Webgrep: grep the web

What?

This is a tool for performing recursive regular expression content searches of a webpage. Recursive here means exploring pages linked to in the content of a page.

Usage

usage: webgrep.rkt [ <option> ... ]
 where <option> is one of
 *-c <regexp>, --content-pat <regexp> : Patterns to find in page contents.
  -u <regexp>, --url-pat <regexp> : Pattern of links to find in page contents.
    Default: any link
  -r <url>, --root <url> : Url at which to root search.
  -d <natural>, --depth <natural> : Depth of linked pages to traverse.
    Default: 2
  -l, --links-only : Only show links of pages with matching content,
    not content matches as well.
  -j <natural>, --thread-limit <natural> : Maximum number of threads to search in parallel.
    Default: 50
  --help, -h : Show this help
  -- : Do not treat any remaining argument as a switch (at this level)
 * Asterisks indicate options allowed multiple times.
 Multiple single-letter switches can be combined after one `-'; for
  example: `-h-' is the same as `-h --'
usage: wgrep.py [-h] [-l LINK] [-u URLS] [-c CONTENT] [-d DEPTH] [-n]

optional arguments:
  -h, --help            show this help message and exit
  -l LINK, --link LINK  The link to root the search. *This is a mandatory
                        argument.*
  -u URLS, --urls URLS  Regexp for urls to search. By default all urls are
                        searched.
  -c CONTENT, --content CONTENT
                        Regexp for page content to find. *This is a mandatory
                        argument.*
  -d DEPTH, --depth DEPTH
                        The page depth to search. Default: 2.
  -n, --negate          Negate content regexp: Print only page urls that do
                        *not* contain the content pattern.

Dependencies

Racket version:

Python version:

Future work

  • Pretty printing with colors
  • More machine-parsable output
  • Option for case sensitivity
  • Multiple patterns
  • Improve performance (?) Use the racket implementation!

License

This program is free software: you can redistribute it and/or modify it under the terms of the GNU General Public License as published by the Free Software Foundation, either version 3 of the License, or (at your option) any later version.
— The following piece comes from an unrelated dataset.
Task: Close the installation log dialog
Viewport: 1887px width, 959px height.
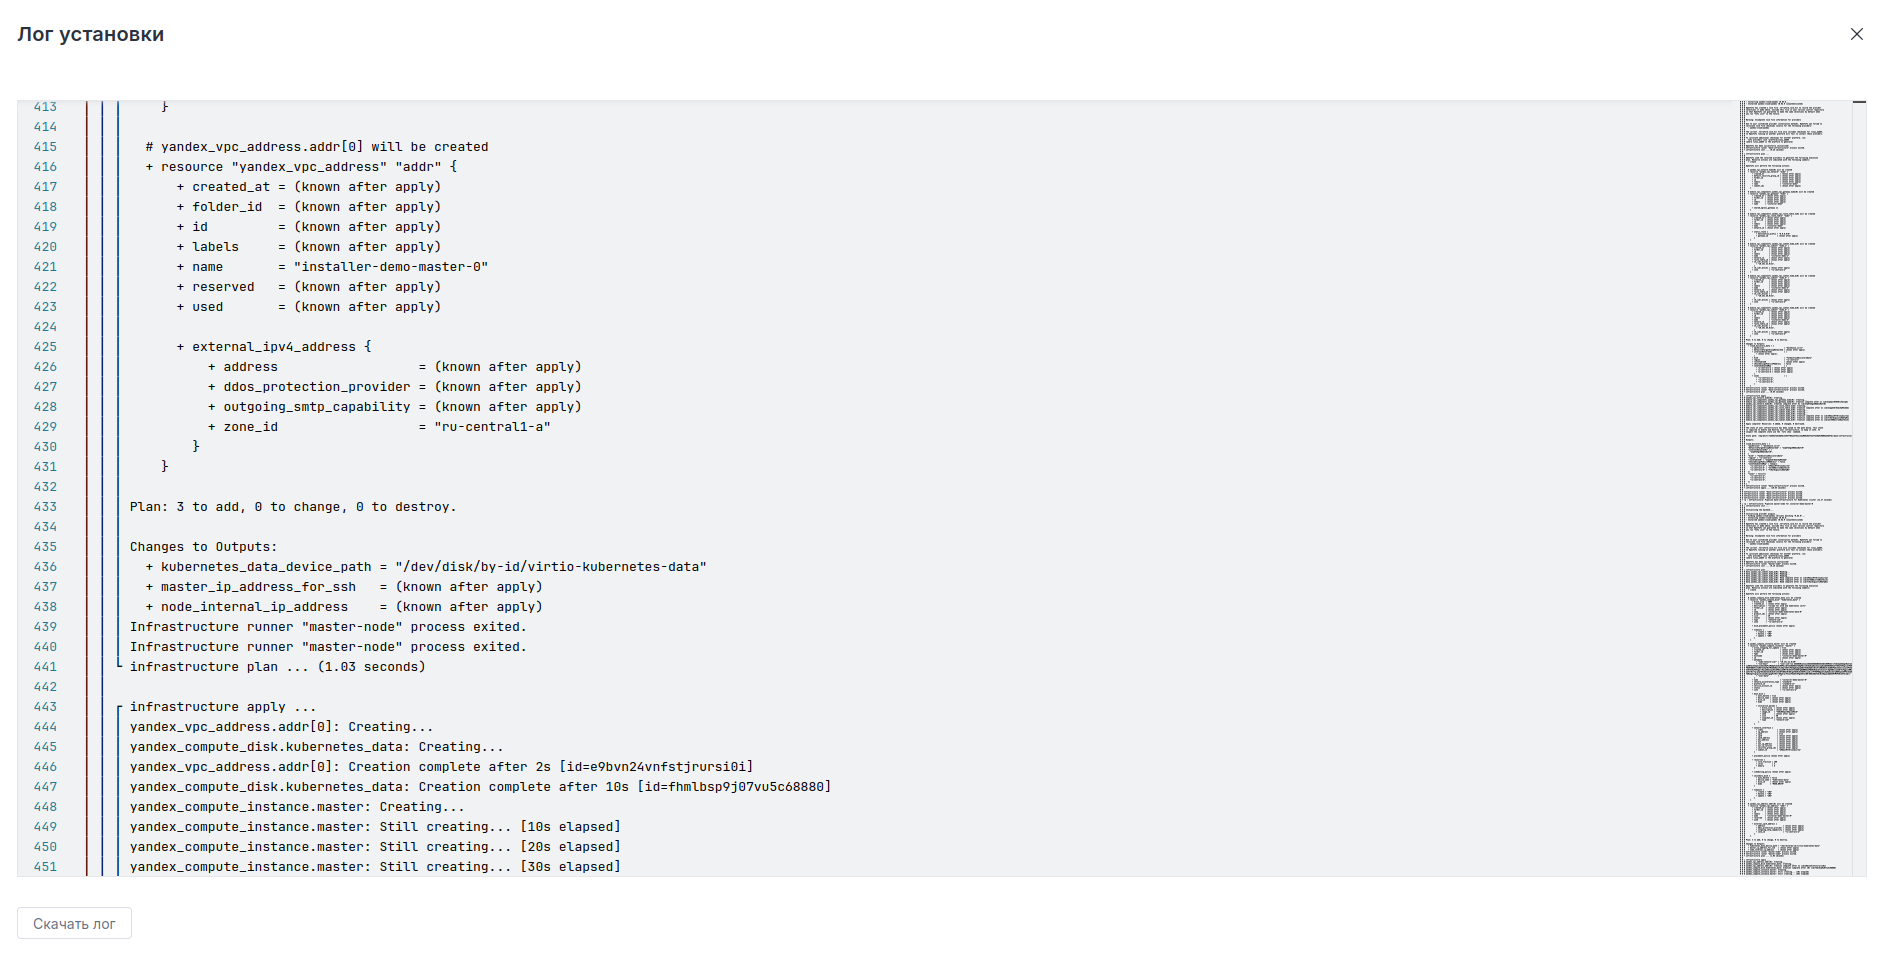Action: tap(1856, 34)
This program is distributed in the hope that it will be useful, but WITHOUT ANY WARRANTY; without even the implied warranty of MERCHANTABILITY or FITNESS FOR A PARTICULAR PURPOSE. See the GNU General Public License for more details.

You should have received a copy of the GNU General Public License along with this program. If not, see http://www.gnu.org/licenses/.